En cet instant, Philip sentit, dans une poche voisine de sa ceinture, le petit revolver de Célie. Il le sortit vivement et, tordant son bras, à s’en démancher l’articulation du coude, il tira. Ce fut un coup de fortune. La fulguration de la poudre brûla le visage encapuchonné, aux lèvres épaisses, qui surplombait le sien. Les bras desserrèrent leur étreinte et Philip, roulant sur lui-même, sauta sur ses pieds.

L’autre Esquimau, rampant sur les mains et sur les genoux, la figure ensanglantée, n’était plus qu’à quatre pas de lui. Dans la neige, Philip aperçut son bâton. Il le ramassa et remit son revolver dans sa poche. Un simple coup, bien assené, et le combat était terminé.

Le tout n’avait pas demandé cinq minutes. Le sort avait été généreux envers Philip. Trois tas noirs gisaient sur la neige. C’était tout ce qui restait de ses ennemis, dont deux au moins étaient morts.

Il était encore à contempler ce magnifique résultat, et se tenait en garde contre une nouvelle attaque, lorsque, s’étant retourné, il poussa un cri stupéfié. Quelqu’un était debout, à dix pas de lui. C’était Célie.

Elle prononça :

« Philip ! Philip ! »

Étouffant un cri sur ses lèvres, il fit un saut jusqu’à elle.

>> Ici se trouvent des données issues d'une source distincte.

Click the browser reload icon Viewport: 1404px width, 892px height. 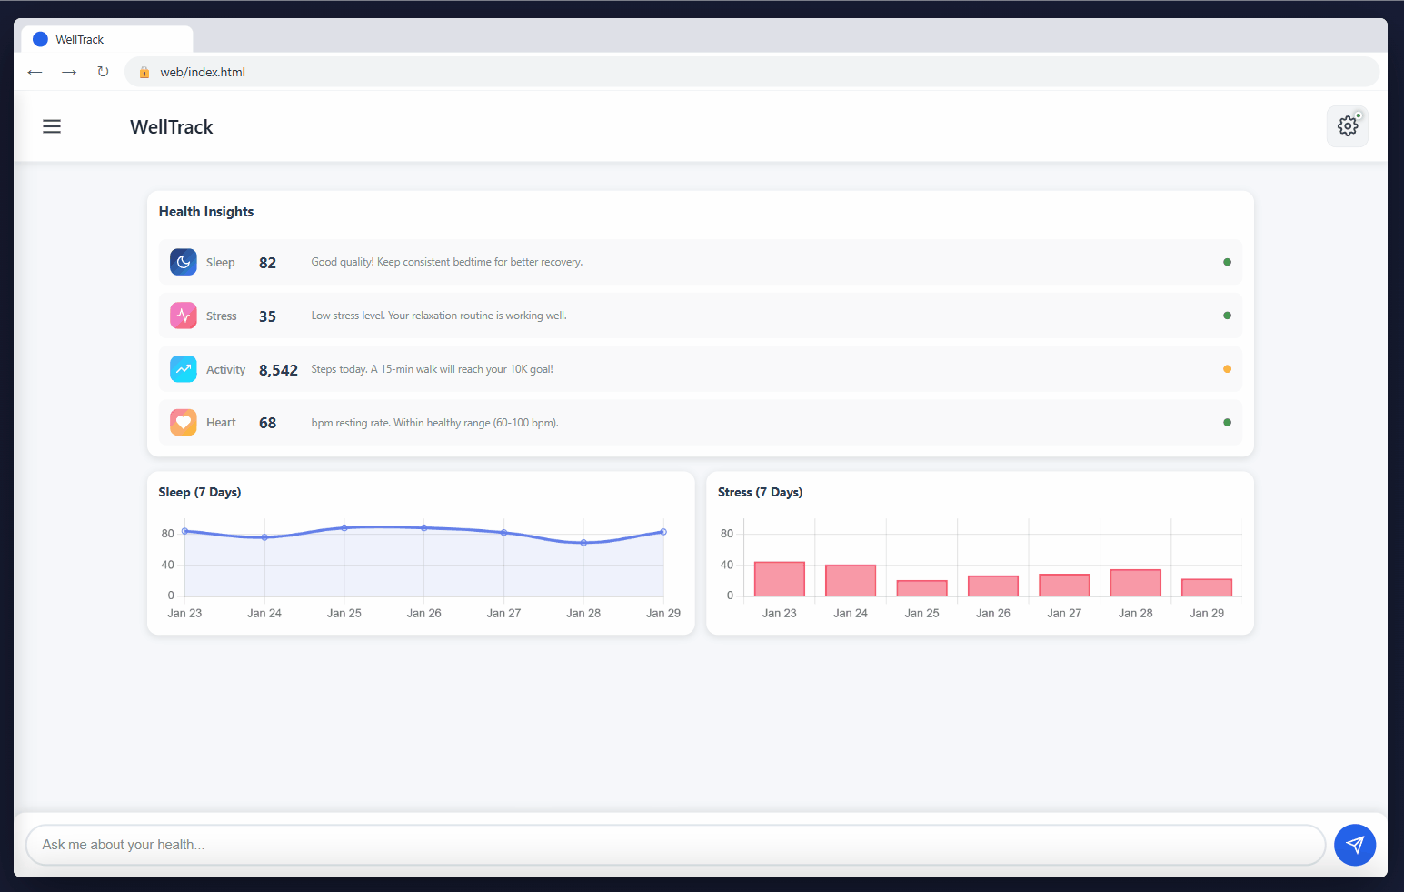click(103, 72)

Parce qu’elle avait pensé qu’il était en péril de mort, elle était accourue. Comment douter maintenant qu’elle aussi l’aimait ?

Il répondit :

« Célie ! Célie ! » avec des sanglots dans la voix.

Soudain, ils dressèrent, en même temps, l’oreille.

Aigu et sauvage, le « cri du sang » des Kogmollocks avait retenti au loin. C’était un appel aux trois encapuchonnés qui venaient d’attaquer Philip.

Il avait été poussé à l’Ouest, à un mille de distance environ et, plus loin vers l’Est, il fut repris et répété. Philip appuya sa figure contre celle de Célie. Son cœur murmura une prière, car il savait que la bataille venait seulement de commencer.